PEI修饰磁性Fe3O4纳米粒的制备和表征

 为了制备性能良好的聚乙烯亚胺（PEI）修饰的磁性Fe3O4纳米粒，以及为进一步开展体内外生物学效应分析奠定基础，采用化学共沉淀法制备PEI修饰的磁性Fe3O4纳米粒。PEI-Fe3O4纳米粒的制备包括磁性Fe3O4纳米粒的制备和PEI修饰磁性Fe3O4纳米粒两部分，采用4因素2水平的正交实验对各因素进行优化，得到较佳的制备工艺。反应过程中用过量氨水保持pH值为9.3~9.7，Fe2+与Fe3+的物质的量比为1:1.75，PEI水溶液的质量百分数为20%，反应温度始终保持为85℃，机械搅拌速率为1400r/min。采用傅里叶变换红外光谱仪（FTIR）、透射电子显微镜（TEM）、X射线衍射分析仪（XRD）、振动样品磁强计（VSM）、热重分析仪（TGA）对磁性纳米粒的物化特征进行表征。结果表明，制得的磁性PEI-Fe3O4纳米粒为接近圆形或椭圆形粒子，具尖晶石结构，粒径约9.4nm，磁含量为82.3%，饱和磁化强度为61.962emu/g，矫顽力几乎为0，具超顺磁性，稳定性和分散性良好。

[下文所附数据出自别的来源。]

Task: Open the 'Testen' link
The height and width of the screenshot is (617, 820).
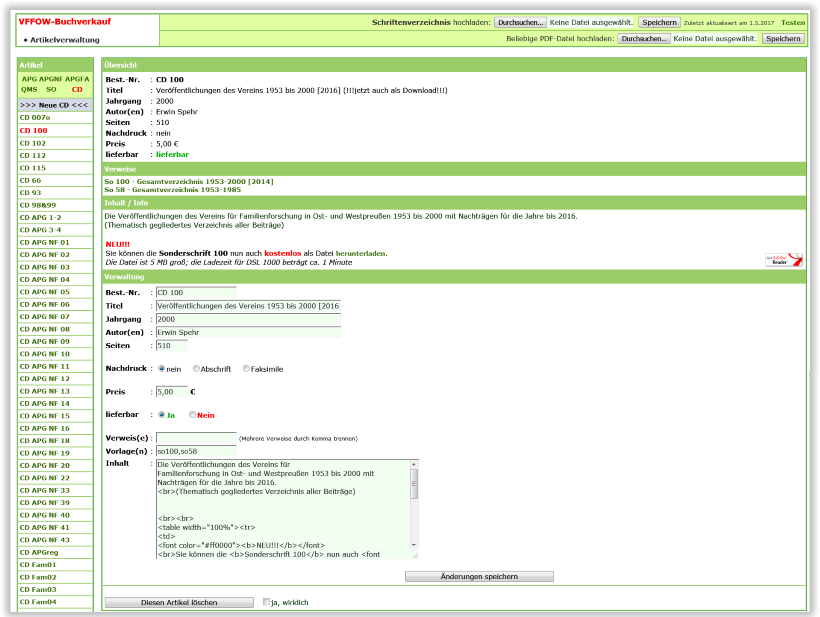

Preparation and Characterization of Polyethyleneimine Modified Fe3O4 Magnetic Nanoparticles

The orthogonality test was used to obtain the optimal technology for preparing magnetic nanoparticles coated with covalently-bound biofunctional polyethyleneimine (PEI). We propose PEI-Fe3O4 magnetic nanoparticles as a mediator for hyperthermia in vitro and in vivo. The processing of polyethyleneimine modified Fe3O4 magnetic nanoparticles includes the preparation of magnetic Fe3O4 nanoparticles and then integrating the Polyethyleneimine modified magnetic nanoparticles and Fe3O4. Examination and characterization of the polyethyleneimine modified Fe3O4 magnetic nanoparticles were performed using simple methods. Simple analyses of the factors affecting the preparation of polyethyleneimine modified Fe3O4 magnetic nanoparticles were made, and the optimal technology was obtained after the optimization of these factors by means of a L8(27) orthogonality test. The optimal technological conditions obtained were: use of ammonium chloride to keep the pH in the range of 9.3~9.7; the ferric ions must be kept in the ratio Fe2+/Fe3+=1:1.75; a polyethyleneimine solution with mass-fractional of 20% should be used; a mechanical stirring at of 1400r/min should be maintained; and the reaction temperature should be held at 85℃. The resulting polyethyleneimine modified Fe3O4 magnetic nanoparticles were characterized using Fourier transform infrared spectroscopy, transmission electron microscope, X-ray diffraction, vibrating sample Magnetometry, and Thermogravimetric Analysis. The results show that the particles have a spinel structure, are superparamagnetic, and have good performance Their diameter is about 9.4nm, their magnetic concentration is 82%, and their magnetization is 61.962emu/g. Further investigation is needed to confirm the nanoparticles effectiveness as a mediator for hyperthermia in vitro and in vivo.